Don't get me wrong, I love dependency injection and the inversion of control principle, but I think the IOC container could be used responsibly, but just be aware of the battles that you will need to fight because of the above list.

If you want to see an IoC container under the hood, and also the point (Dependency Injection), there's a great podcast on DNR TV (Episode 126) that really goes into detail about how to create them, why you'd need them. It's a really wonderful podcast. Once you've watched this video, you'll then be able to look at Unity,Ninject, StructureMap, etc and be able to understand what they're doing

Check out Spring IoC (.net) a java/.net container. The documentation is quite good introduction.
In a brief:
You can think about IoC as an architecture that encourage:
objects composition and programming to an interface.
This gives you the following:
the ability to unit test your code easily (you can easily test your objects in isolation by mocking up all its dependencies).
An extremely advance configuration (because your program with IoC is just bunch of objects and an configuration that glues the objects together).
The ability to extend or modify byte compiled application (this is true for Java I'm not sure if it is true for .net).

We use Ninject because of its simple API and fast resolution of objects. It's very well documented and leverages C# 3.0 features like lambda expressions to make specification easier.
You can find several screencasts on Ninject here

Are you trying to build a IoC container why not use one of the available ones like Spring.NET, StructureMap or Unity Application Block? Here is a list of open-source IoC projects

I normally use StructureMap - mostly because I'm familiar with the syntax. I've also heard good things about autofac and I'm looking forward to trying out Ninject when it hits v2.
You might want to take a look at this answer where I talk about a basic usage of an IoC container (I always think things are easier to understand with a simple example) - that might help you to understand things a little more. Basically, the IoC container helps you to build objects with all the dependencies satisfied, and allows you to change your dependencies with minimal configuration code.

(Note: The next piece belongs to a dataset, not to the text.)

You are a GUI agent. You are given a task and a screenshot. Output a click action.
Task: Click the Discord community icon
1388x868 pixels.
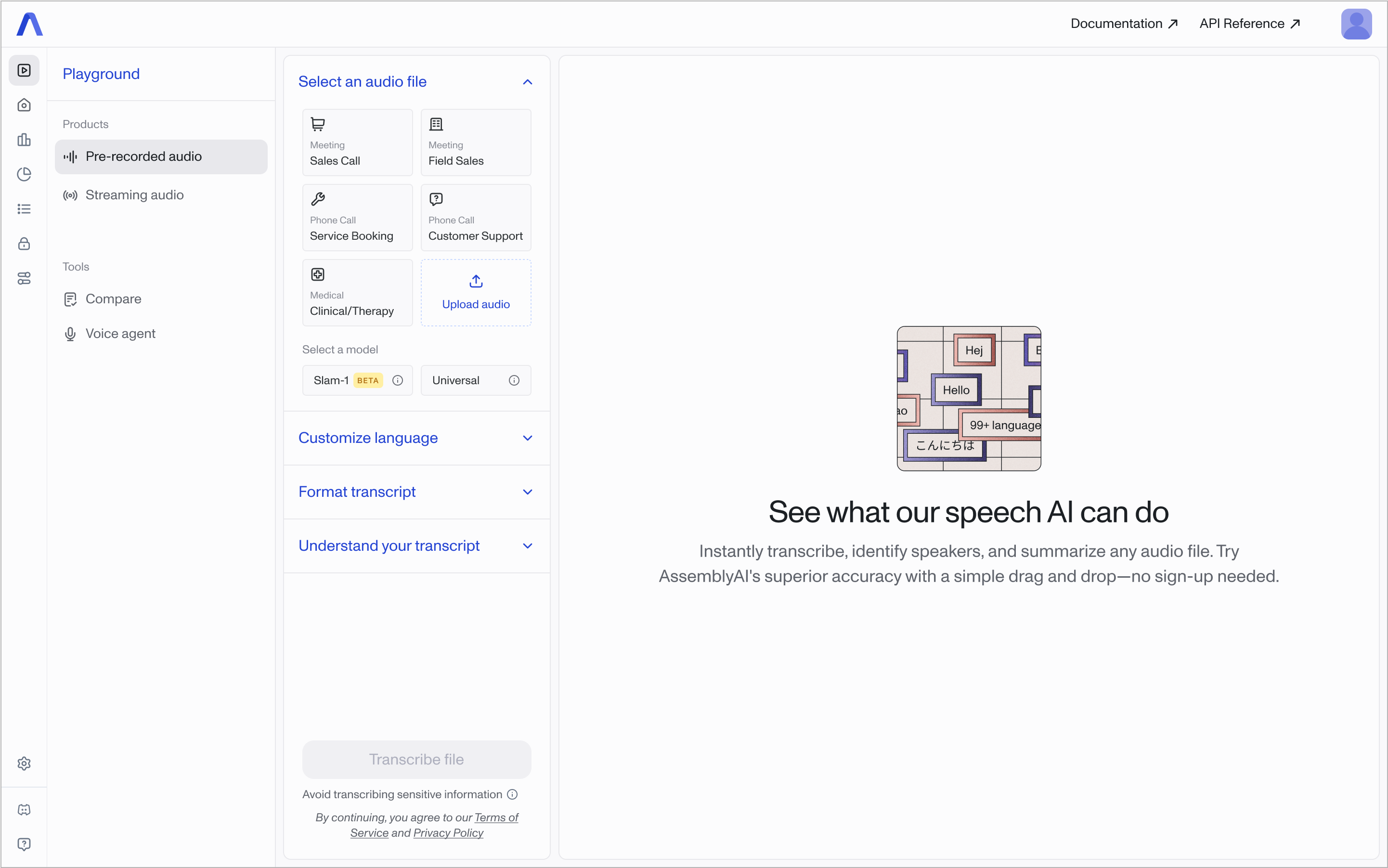pos(24,809)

Try reading Introduction to Unity Application Block and in ASP.NET StoreFront: Dependency Injection screencast you can see more about Dependency Injection concepts.

I am using Unity for my IoC container, but the difference between the containers resides in more than what you can do with DI.
DI (Dependency Injection) is mainly a way to get more loose coupling between disparate parts of your program. So, if you wrote a game that you like how it works, by using DI you can change the characters or physics engine in the game without changing other parts of the game, so, if someone pays more money they get the more realistic engine, or the better characters, but since nothing else is changing, the testing is simpler.
Unit testing is also easier with DI as you can mock out the database, for example, by just changing the implementation that will be used by the application, without affecting anything else.
If you use Spring.NET for example, you will get access to a very powerful framework, but it may do a great deal that you won't use, so look for something smaller. I think the best rule is to find the smallest, simplest implementation that meets your needs, and use that.